With the above-mentioned technology, the grounding of the high-frequency noise suppression method of the conventional USB3.0 TypeA can be targeted. The isolation effect of the signal is quite limited, the ring ground terminal worsens the crosstalk problem, and the problem of not using the potential difference to optimize the high-frequency characteristics is broken through to achieve the practical advancement of the above advantages.

1‧‧‧The first high-frequency differential signal transmission conductor pair

11‧‧‧The first high frequency differential signal welding pair

12‧‧‧The first high-frequency differential signal elastic contact pair

2‧‧‧ the first power transmission conductor

21‧‧‧The first power welding section

22‧‧‧ the first power board contact

23‧‧‧First bend base

3‧‧‧ Low-frequency signal transmission conductor pair

31‧‧‧Low frequency signal welding pair

32‧‧‧ Low-frequency signal plate contact pair

4‧‧‧Second power transmission conductor

41‧‧‧Second power welding section

42‧‧‧Second power supply plate contact

43‧‧‧ the second bend base

5‧‧‧Second high frequency differential signal transmission conductor pair

51‧‧‧The second high frequency differential signal welding pair

52‧‧‧The second high-frequency differential signal elastic contact pair

6‧‧‧ ground transmission conductor

61‧‧‧Earth ground contact

62‧‧‧ ground connection

63‧‧‧Ring type partition

631‧‧‧Elastic interference part

71‧‧‧Insulation gel

72‧‧‧shielded housing

8‧‧‧ Transmission conductor welding group

9‧‧‧female connector

91‧‧‧ ground terminal

92‧‧‧ Outer shell

P‧‧‧plane

The first figure is a perspective view of a preferred embodiment of the present invention.

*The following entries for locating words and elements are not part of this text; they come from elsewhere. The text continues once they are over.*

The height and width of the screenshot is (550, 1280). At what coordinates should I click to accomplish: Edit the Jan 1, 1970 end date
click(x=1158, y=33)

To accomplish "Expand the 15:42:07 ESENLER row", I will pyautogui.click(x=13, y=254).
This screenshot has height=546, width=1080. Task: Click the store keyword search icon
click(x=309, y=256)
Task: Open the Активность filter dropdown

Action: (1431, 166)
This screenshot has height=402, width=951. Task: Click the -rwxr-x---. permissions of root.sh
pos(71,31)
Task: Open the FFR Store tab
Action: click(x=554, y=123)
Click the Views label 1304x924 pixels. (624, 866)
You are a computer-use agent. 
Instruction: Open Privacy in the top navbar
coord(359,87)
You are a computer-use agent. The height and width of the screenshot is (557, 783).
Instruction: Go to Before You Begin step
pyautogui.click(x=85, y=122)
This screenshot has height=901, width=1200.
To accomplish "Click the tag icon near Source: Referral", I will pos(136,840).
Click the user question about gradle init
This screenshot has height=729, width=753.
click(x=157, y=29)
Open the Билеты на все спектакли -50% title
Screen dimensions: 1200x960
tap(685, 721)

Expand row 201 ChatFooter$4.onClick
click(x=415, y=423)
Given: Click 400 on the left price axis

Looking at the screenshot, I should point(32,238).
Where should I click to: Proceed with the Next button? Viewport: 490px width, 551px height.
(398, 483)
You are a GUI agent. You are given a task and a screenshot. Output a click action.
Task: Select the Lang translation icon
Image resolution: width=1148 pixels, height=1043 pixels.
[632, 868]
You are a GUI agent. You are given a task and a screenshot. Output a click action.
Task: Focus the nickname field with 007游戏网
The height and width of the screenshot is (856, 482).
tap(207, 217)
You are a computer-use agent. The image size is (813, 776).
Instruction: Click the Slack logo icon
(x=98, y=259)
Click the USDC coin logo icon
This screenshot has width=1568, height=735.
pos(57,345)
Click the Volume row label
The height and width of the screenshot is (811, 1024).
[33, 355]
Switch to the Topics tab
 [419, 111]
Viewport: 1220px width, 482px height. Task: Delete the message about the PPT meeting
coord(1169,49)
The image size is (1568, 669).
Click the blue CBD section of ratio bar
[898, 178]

The second figure is a perspective view of a transmission conductor according to a preferred embodiment of the present invention.

The third figure is a perspective view of another angle transmission conductor according to a preferred embodiment of the present invention.

The fourth figure is a top view of a transmission conductor according to a preferred embodiment of the present invention.

The fifth figure is a front view of a transmission conductor according to a preferred embodiment of the present invention.

The sixth diagram is a schematic diagram of the male-female docking implementation (1) of the preferred embodiment of the present invention.

The seventh diagram is a schematic diagram of the male-female docking implementation (1) of the preferred embodiment of the present invention.

The eighth figure is a sectional view taken along line A-A of the seventh figure of the preferred embodiment of the present invention.

In order to achieve the above-mentioned object and effect, the technical means and structure adopted by the present invention are described in detail below with reference to the preferred embodiments of the present invention.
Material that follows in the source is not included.